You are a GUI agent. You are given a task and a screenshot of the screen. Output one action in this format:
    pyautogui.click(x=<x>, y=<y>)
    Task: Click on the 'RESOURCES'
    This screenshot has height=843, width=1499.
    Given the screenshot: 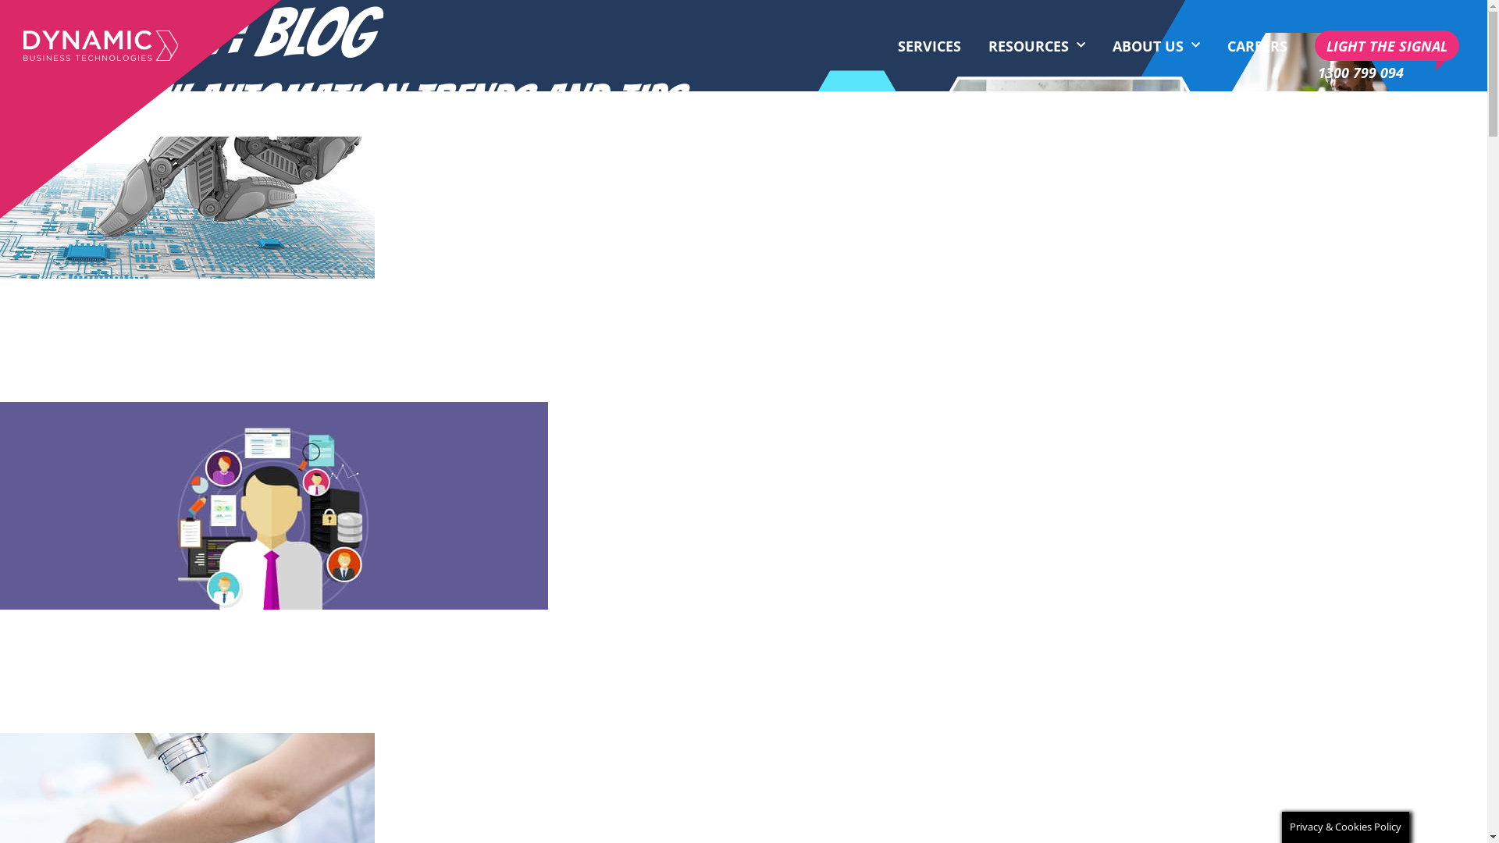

+---+

_Exercise objective_
Rewrite each entry above with "GUI agent" changed to "desktop agent" and nothing else altered, leaving out the picture.

_Answer to the problem_
You are a desktop agent. You are given a task and a screenshot of the screen. Output one action in this format:
    pyautogui.click(x=<x>, y=<y>)
    Task: Click on the 'RESOURCES'
    This screenshot has height=843, width=1499.
    Given the screenshot: 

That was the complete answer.